▶ EXTRACTED TEXT:

Text Types

Reference: Text Types

CedarDB’s text data type stores string data. It considers all strings as Unicode in UTF-8 encoding. In addition to the unconstrained text data type, CedarDB support standard SQL blank-padded char(length), and length constrained varchar(length) types.

Usage Example

create table example (
    gender char(1),
    description text
);
insert into example
    values ('⚧', repeat('UwU', 100)),
           ('X', '''Hi''');
select * from example;
 gender | description 
--------+-------------
 ⚧      | UwUUwU...
 X      | 'Hi'
(2 rows)

Text Length

CedarDB specifies text length in Unicode code points:

select length('🍍'), char_length('🍍'), octet_length('🍍');
 length | char_length | octet_length 
--------+-------------+--------------
      1 |           1 |            4
(1 row)

The maximum byte length for strings is 4 GiB. For compatibility to existing systems, conversions from char to text strips trailing blank-padded spaces.

In addition, all strings need to be valid UTF-8 sequences, i.e., it is not possible to store arbitrary binary data in string columns without additional encoding. For such data, consider using bytea.

Performance Considerations

Text and length-constrained string data types are handled equivalently. Strings with explicit length do not provide performance or storage benefits. Thus, we generally recommend against length-constraining string columns.

One exception is char(1), which is often used as an enum value. Therefore, CedarDB stores it as a four-byte integer, i.e., one full Unicode code point.

Independent of length-constraints, CedarDB stores short strings of up to 12 Bytes inline, whereas larger strings need an indirection. Short strings therefore have significant performance advantages.

Unicode Collation Support

Unicode collations allow comparisons of string data. In the default collation, strings are ordered binary, i.e., lexicographically byte-by-byte by their UTF-8 encoding. Collates can be specified as Unicode CLDR locale identifiers with the additional tags _ci for case-insensitivity, and _ai for accent-insensitivity.

Screenshot and document pointing data:
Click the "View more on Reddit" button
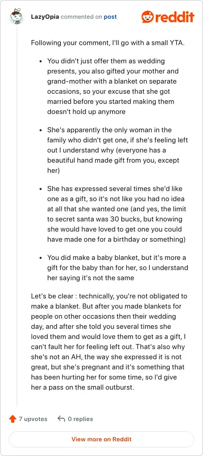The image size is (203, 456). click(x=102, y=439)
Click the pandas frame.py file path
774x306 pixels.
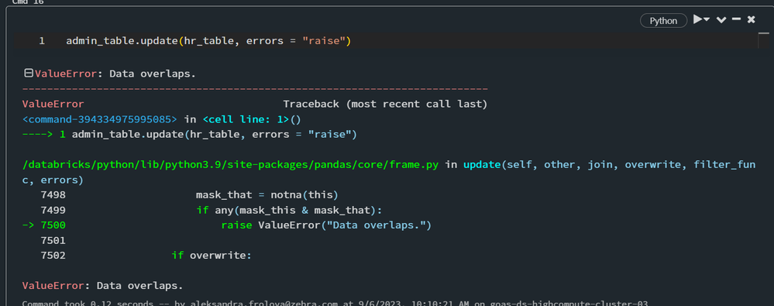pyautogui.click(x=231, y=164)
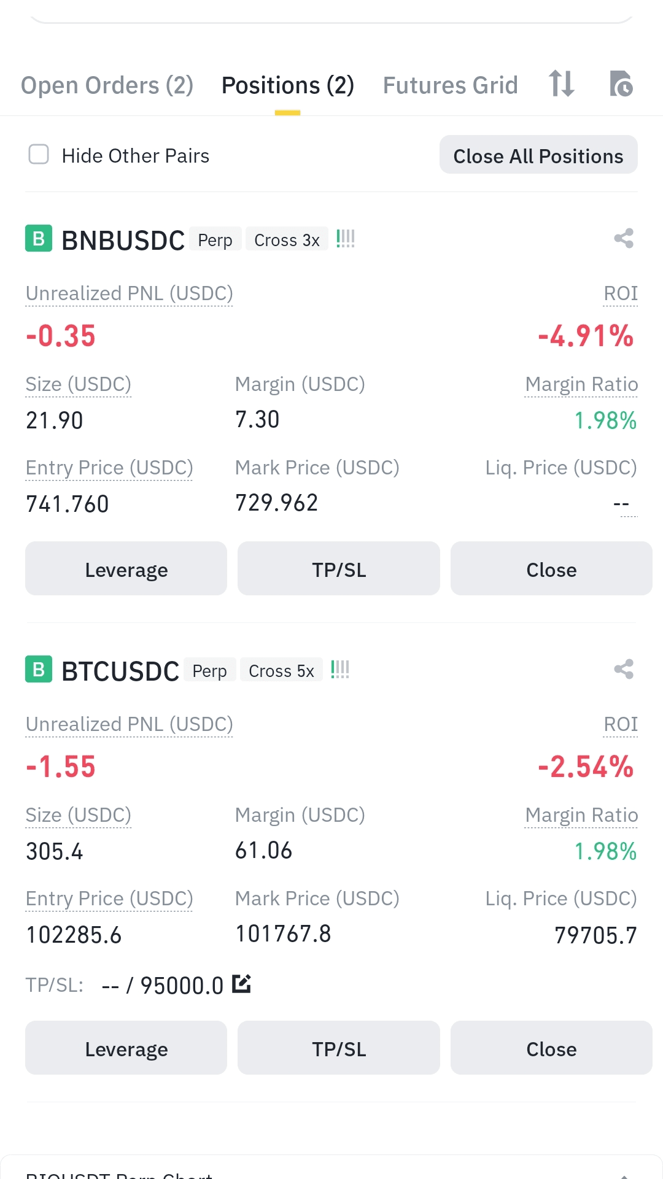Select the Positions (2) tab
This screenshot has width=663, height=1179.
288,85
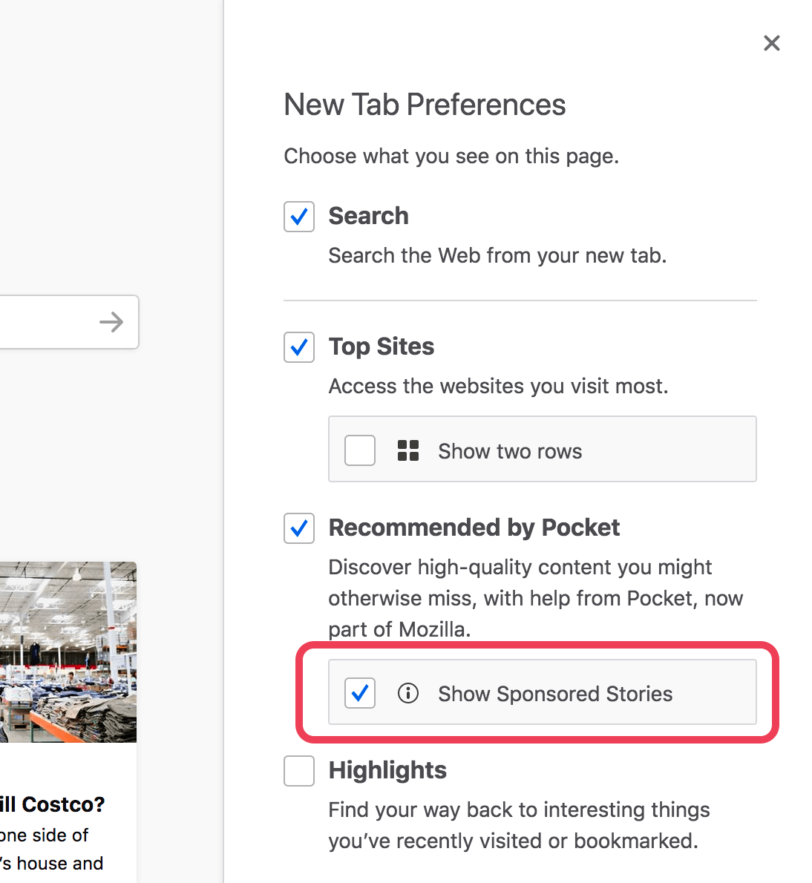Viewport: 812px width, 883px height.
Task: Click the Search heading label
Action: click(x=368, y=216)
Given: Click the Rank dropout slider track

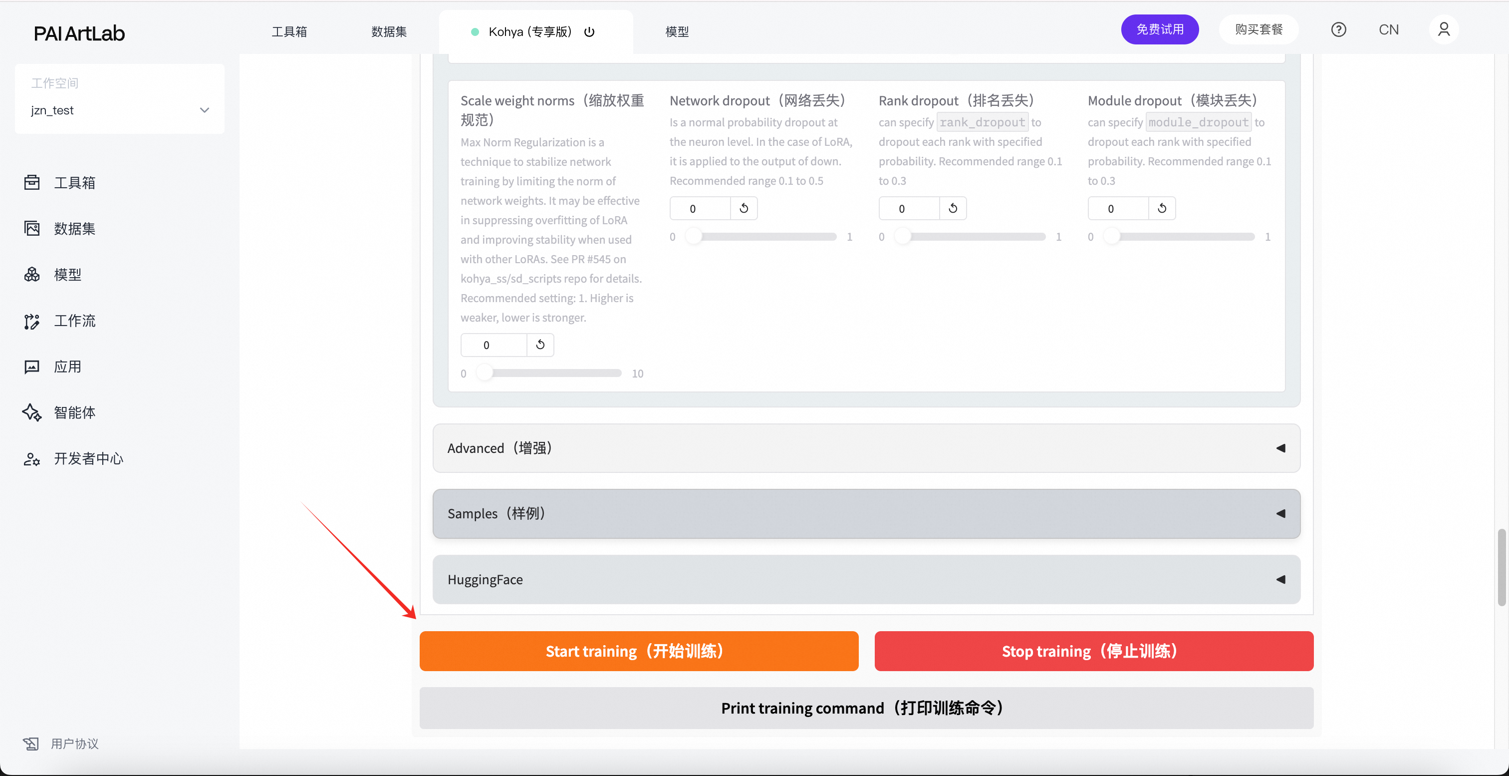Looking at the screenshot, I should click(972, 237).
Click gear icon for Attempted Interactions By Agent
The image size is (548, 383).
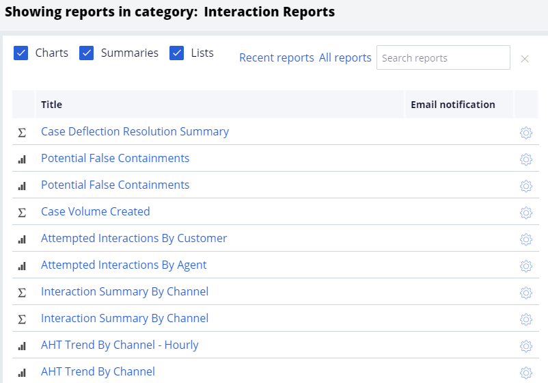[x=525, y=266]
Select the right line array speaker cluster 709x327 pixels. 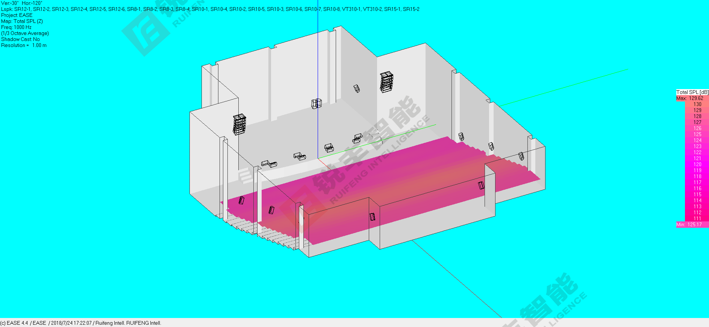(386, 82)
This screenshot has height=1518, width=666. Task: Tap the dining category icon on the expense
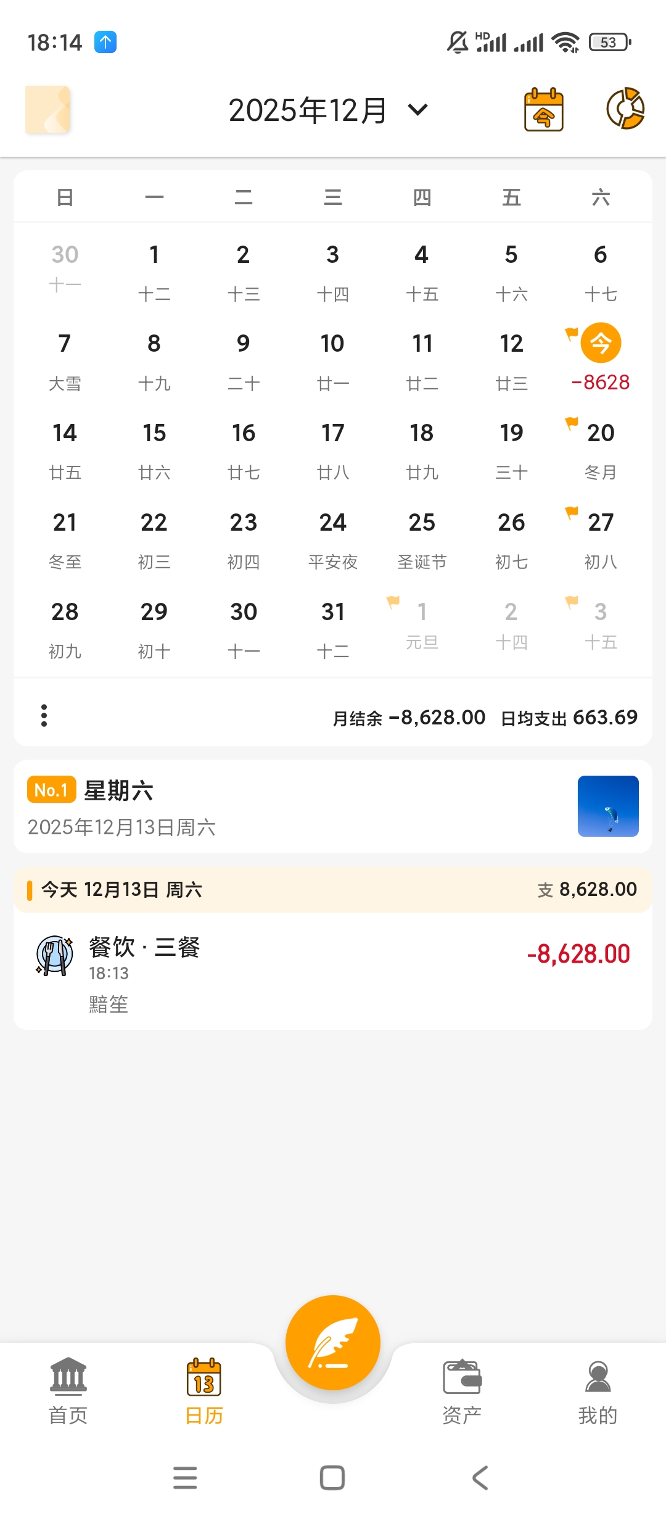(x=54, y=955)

▶ STATED EXERCISE 1: In the CedarDB text types reference, restate the paragraph beginning "Text and length-constrained string data types" as a short bulleted list that keeps its main facts.
▶ STATED EXERCISE 2: Write a continuation of the CedarDB text types reference, starting right after its final sentence.

▶ FINAL ANSWER 1:
- Text and length-constrained string types are handled the same way.
- Giving strings an explicit length brings no performance or storage benefit.
- Length-constraining string columns is therefore generally not recommended.

▶ FINAL ANSWER 2:
For example, a case-insensitive collate can be useful for text comparison:

with strings(a, b) as (
   values ('foo', 'FOO')
)
select a, b, a = b, a collate "en_US_ci" = b
from strings;
  a  |  b  | ?column? | ?column? 
-----+-----+----------+----------
 foo | FOO | f        | t
(1 row)

Non-deterministic Results

Be aware that queries using collates can lead to unexpected results, when values look different, but are considered equivalent according to the specified collate! For example, for the following query, both, the lowercase and the uppercase result are equally valid:

with strings(s) as (values ('foo'), ('FOO'))
select distinct s collate "en_US_ci"
from strings;
 ?column? 
----------
 foo
(1 row)
 ?column? 
----------
 FOO
(1 row)

You can achieve a deterministic result by rewriting the query to output a min() aggregate in binary collate.

select min(s collate "binary")
from strings
group by s collate "en_US_ci";

Choose the Right Locale

The expected ordering of diacritics can depend on the specified collate. French Candians, for example, seem to have a specific preference about the lexicographical order of diacritics:

with strings(s) as (
   values ('cote'),
          ('coté'),
          ('côte'),
          ('côté')
)
select s from strings order by s;
  s
------
 cote
 coté
 côte
 côté
(4 rows)
select s from strings order by s collate "fr_CA";
  s
------
 cote
 côte
 coté
 côté
(4 rows)